■ **Requirement**
Without changing anything, output the records below.

■ **Stored records**
----------

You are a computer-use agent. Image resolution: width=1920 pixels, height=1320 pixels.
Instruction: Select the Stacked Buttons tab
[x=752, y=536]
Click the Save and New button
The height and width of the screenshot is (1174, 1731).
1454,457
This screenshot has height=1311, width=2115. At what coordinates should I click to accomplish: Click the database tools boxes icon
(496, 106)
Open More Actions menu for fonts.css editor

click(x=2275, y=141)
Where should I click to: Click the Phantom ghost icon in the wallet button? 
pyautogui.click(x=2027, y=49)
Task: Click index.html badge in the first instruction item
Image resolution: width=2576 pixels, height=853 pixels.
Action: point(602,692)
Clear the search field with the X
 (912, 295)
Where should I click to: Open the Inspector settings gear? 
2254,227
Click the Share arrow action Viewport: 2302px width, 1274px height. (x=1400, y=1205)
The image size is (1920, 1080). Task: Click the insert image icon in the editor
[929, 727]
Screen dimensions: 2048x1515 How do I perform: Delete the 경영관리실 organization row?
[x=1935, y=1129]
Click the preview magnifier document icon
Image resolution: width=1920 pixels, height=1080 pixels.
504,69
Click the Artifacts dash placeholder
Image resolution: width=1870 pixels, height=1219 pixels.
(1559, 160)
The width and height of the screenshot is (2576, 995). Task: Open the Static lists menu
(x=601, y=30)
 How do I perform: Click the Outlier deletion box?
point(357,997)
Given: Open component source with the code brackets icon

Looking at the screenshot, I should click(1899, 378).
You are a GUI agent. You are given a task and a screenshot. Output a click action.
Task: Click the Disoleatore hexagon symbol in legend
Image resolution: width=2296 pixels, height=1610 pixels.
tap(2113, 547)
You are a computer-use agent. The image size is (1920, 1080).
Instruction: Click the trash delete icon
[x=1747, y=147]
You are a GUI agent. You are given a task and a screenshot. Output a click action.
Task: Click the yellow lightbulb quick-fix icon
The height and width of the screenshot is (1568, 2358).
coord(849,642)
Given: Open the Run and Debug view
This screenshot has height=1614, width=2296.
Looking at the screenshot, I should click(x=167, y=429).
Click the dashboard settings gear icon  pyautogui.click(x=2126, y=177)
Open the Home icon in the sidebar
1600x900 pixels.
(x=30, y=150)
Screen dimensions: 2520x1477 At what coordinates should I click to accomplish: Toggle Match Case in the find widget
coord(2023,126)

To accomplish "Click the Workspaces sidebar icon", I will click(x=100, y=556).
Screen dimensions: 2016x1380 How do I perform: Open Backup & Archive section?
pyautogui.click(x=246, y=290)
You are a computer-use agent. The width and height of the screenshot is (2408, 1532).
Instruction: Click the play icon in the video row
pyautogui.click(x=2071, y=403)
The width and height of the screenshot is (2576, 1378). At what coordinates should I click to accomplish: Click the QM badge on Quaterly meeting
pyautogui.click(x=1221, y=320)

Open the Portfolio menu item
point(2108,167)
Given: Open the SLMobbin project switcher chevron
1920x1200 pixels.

----------

■ **Task answer**
You are a computer-use agent. Image resolution: width=1920 pixels, height=1320 pixels.
Instruction: Select the Stacked Buttons tab
[x=752, y=536]
Click the Save and New button
The height and width of the screenshot is (1174, 1731).
1454,457
This screenshot has height=1311, width=2115. At what coordinates should I click to accomplish: Click the database tools boxes icon
(496, 106)
Open More Actions menu for fonts.css editor

click(x=2275, y=141)
Where should I click to: Click the Phantom ghost icon in the wallet button? 
pyautogui.click(x=2027, y=49)
Task: Click index.html badge in the first instruction item
Image resolution: width=2576 pixels, height=853 pixels.
Action: point(602,692)
Clear the search field with the X
 (912, 295)
Where should I click to: Open the Inspector settings gear? 
2254,227
Click the Share arrow action Viewport: 2302px width, 1274px height. (x=1400, y=1205)
The image size is (1920, 1080). Task: Click the insert image icon in the editor
[929, 727]
Screen dimensions: 2048x1515 How do I perform: Delete the 경영관리실 organization row?
[x=1935, y=1129]
Click the preview magnifier document icon
Image resolution: width=1920 pixels, height=1080 pixels.
504,69
Click the Artifacts dash placeholder
Image resolution: width=1870 pixels, height=1219 pixels.
(1559, 160)
The width and height of the screenshot is (2576, 995). Task: Open the Static lists menu
(x=601, y=30)
 How do I perform: Click the Outlier deletion box?
point(357,997)
Given: Open component source with the code brackets icon

Looking at the screenshot, I should click(1899, 378).
You are a GUI agent. You are given a task and a screenshot. Output a click action.
Task: Click the Disoleatore hexagon symbol in legend
Image resolution: width=2296 pixels, height=1610 pixels.
tap(2113, 547)
You are a computer-use agent. The image size is (1920, 1080).
Instruction: Click the trash delete icon
[x=1747, y=147]
You are a GUI agent. You are given a task and a screenshot. Output a click action.
Task: Click the yellow lightbulb quick-fix icon
The height and width of the screenshot is (1568, 2358).
coord(849,642)
Given: Open the Run and Debug view
This screenshot has height=1614, width=2296.
Looking at the screenshot, I should click(x=167, y=429).
Click the dashboard settings gear icon  pyautogui.click(x=2126, y=177)
Open the Home icon in the sidebar
1600x900 pixels.
(x=30, y=150)
Screen dimensions: 2520x1477 At what coordinates should I click to accomplish: Toggle Match Case in the find widget
coord(2023,126)

To accomplish "Click the Workspaces sidebar icon", I will click(x=100, y=556).
Screen dimensions: 2016x1380 How do I perform: Open Backup & Archive section?
pyautogui.click(x=246, y=290)
You are a computer-use agent. The width and height of the screenshot is (2408, 1532).
Instruction: Click the play icon in the video row
pyautogui.click(x=2071, y=403)
The width and height of the screenshot is (2576, 1378). At what coordinates should I click to accomplish: Click the QM badge on Quaterly meeting
pyautogui.click(x=1221, y=320)

Open the Portfolio menu item
point(2108,167)
Given: Open the SLMobbin project switcher chevron
1920x1200 pixels.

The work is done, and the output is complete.